• _Your objective_: Rewrite everything from the line containing "Given: Expand the Canvas object in Hierarchy" down to the line containing "[x=562, y=243]" in the records below, replacing "blue-gray" with "slate-blue" and leaving all else unchanged.

• _Data to use_:
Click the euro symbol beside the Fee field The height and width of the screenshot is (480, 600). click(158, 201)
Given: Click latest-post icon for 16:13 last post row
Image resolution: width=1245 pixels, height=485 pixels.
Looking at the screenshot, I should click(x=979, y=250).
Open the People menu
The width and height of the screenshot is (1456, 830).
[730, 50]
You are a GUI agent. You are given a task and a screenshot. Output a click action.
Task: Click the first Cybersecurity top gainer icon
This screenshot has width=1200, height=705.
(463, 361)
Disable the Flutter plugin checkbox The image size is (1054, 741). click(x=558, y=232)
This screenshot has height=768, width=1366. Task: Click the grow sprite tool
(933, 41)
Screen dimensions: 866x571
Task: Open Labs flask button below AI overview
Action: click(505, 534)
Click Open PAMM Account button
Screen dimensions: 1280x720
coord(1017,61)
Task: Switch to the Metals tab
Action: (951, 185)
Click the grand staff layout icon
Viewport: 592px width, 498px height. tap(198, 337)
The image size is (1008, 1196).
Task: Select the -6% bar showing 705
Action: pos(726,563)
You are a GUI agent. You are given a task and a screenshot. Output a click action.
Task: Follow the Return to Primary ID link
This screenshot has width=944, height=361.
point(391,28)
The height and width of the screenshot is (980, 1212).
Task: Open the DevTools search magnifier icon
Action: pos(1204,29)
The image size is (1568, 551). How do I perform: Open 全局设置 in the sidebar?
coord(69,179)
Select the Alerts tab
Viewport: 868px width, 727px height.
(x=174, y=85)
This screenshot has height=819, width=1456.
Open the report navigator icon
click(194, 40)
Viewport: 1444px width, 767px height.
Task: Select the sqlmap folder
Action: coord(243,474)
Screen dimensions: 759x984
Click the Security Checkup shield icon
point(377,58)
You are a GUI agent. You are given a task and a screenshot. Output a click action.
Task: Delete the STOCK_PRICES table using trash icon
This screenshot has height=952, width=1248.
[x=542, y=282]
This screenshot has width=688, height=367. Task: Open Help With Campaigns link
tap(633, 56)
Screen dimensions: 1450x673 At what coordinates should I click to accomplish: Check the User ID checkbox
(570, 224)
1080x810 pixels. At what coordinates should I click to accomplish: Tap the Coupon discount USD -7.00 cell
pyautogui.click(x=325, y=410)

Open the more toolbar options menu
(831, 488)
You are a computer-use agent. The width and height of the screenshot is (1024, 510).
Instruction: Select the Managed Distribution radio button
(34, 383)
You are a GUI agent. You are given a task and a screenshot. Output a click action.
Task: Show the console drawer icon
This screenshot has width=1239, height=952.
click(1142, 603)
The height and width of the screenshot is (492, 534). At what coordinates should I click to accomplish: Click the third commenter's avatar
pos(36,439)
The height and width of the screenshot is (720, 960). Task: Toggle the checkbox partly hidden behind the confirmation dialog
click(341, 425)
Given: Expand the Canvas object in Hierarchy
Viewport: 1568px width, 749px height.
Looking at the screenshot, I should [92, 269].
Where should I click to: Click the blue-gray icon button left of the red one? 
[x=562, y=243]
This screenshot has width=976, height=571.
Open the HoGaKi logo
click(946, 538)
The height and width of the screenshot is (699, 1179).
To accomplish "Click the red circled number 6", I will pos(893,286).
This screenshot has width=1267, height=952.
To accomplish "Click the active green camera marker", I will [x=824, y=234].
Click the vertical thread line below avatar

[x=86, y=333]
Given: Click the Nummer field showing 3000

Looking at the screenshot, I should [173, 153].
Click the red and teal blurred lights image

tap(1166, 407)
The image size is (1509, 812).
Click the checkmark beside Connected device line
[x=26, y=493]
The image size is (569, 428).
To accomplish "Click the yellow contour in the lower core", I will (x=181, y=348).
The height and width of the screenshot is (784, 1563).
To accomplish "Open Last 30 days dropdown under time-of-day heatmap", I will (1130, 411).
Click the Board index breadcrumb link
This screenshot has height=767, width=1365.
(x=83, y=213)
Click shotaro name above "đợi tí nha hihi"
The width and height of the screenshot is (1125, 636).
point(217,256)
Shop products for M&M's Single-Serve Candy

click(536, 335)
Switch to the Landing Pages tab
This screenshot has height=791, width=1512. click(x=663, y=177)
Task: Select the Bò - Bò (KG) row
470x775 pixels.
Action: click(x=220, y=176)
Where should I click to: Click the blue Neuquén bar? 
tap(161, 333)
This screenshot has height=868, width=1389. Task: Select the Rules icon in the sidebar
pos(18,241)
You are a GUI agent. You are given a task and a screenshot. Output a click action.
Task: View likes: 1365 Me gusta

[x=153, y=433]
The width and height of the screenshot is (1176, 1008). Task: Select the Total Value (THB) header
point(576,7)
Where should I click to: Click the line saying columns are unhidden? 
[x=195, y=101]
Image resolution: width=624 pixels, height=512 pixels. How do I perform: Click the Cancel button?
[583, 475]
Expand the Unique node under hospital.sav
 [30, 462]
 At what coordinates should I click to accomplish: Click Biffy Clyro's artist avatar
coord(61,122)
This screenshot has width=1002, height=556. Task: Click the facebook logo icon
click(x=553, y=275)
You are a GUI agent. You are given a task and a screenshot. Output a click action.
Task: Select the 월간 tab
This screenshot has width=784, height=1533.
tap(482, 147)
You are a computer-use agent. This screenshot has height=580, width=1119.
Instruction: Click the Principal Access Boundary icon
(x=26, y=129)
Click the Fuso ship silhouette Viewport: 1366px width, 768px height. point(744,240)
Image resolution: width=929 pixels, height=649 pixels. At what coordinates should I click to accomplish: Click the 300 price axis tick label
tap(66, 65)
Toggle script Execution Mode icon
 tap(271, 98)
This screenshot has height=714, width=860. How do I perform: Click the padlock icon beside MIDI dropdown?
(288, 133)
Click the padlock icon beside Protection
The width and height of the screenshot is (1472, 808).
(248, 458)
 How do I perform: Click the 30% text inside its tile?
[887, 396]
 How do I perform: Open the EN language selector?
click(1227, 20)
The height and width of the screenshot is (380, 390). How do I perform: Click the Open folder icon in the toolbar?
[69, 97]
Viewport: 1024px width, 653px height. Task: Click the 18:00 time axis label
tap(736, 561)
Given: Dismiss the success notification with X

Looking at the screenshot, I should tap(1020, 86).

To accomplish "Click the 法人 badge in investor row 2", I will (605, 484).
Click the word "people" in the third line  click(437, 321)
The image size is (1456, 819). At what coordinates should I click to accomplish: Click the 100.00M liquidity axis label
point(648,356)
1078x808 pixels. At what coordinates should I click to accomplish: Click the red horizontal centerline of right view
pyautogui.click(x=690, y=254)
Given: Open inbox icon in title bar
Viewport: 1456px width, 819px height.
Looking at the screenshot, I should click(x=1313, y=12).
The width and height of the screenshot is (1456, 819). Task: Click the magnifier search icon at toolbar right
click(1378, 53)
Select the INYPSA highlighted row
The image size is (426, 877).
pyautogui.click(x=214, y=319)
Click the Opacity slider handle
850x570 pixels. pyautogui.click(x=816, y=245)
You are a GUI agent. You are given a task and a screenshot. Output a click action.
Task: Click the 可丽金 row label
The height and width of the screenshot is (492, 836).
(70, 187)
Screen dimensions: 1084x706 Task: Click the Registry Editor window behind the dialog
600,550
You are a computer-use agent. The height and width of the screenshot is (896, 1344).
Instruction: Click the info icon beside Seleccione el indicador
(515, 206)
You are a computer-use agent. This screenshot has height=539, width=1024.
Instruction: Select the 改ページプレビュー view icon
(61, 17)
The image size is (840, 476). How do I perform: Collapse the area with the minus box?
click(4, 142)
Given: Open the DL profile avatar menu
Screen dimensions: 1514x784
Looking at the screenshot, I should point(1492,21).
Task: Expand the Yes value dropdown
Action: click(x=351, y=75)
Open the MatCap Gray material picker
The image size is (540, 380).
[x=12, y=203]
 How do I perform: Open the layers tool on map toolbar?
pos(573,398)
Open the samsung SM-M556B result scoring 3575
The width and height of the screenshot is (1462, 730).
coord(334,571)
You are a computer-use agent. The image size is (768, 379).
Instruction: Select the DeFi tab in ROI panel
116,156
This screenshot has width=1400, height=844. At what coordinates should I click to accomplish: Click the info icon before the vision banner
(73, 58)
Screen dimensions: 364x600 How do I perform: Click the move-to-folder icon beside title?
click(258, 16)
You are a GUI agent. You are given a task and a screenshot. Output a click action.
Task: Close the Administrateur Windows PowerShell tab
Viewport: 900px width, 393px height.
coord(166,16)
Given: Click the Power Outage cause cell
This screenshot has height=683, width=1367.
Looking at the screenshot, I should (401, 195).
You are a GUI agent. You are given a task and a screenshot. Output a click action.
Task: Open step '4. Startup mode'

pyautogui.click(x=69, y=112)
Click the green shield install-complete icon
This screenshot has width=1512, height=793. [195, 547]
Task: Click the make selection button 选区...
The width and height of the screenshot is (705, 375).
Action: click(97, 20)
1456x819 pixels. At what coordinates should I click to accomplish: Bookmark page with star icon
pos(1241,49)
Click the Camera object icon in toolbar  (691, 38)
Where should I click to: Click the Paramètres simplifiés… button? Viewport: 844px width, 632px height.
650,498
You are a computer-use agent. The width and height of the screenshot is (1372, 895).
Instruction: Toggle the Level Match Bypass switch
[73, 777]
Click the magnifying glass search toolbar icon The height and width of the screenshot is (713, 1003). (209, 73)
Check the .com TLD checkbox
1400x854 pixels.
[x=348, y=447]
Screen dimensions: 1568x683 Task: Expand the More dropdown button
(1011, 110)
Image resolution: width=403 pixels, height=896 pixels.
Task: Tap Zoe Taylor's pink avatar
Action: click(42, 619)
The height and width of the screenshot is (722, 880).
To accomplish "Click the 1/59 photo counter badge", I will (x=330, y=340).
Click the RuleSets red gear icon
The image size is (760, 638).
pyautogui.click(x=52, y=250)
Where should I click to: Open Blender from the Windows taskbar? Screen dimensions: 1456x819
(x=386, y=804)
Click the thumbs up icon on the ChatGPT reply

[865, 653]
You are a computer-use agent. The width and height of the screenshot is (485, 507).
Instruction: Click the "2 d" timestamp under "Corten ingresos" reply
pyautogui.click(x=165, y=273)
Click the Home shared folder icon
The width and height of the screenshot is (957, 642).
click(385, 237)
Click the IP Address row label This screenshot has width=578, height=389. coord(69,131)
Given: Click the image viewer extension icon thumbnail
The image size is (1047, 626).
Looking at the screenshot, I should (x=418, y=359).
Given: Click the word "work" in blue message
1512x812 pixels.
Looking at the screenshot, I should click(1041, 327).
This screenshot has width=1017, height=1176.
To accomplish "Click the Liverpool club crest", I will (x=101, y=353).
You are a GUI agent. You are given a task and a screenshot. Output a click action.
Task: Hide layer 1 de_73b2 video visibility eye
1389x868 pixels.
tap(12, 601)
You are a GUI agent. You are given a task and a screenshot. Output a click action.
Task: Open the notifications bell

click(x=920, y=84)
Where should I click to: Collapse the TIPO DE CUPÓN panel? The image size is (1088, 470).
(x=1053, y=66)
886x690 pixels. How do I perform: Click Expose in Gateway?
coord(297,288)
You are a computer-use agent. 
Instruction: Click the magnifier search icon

• _Written solution_:
Given: Expand the Canvas object in Hierarchy
Viewport: 1568px width, 749px height.
Looking at the screenshot, I should [92, 269].
Where should I click to: Click the slate-blue icon button left of the red one? 
[x=562, y=243]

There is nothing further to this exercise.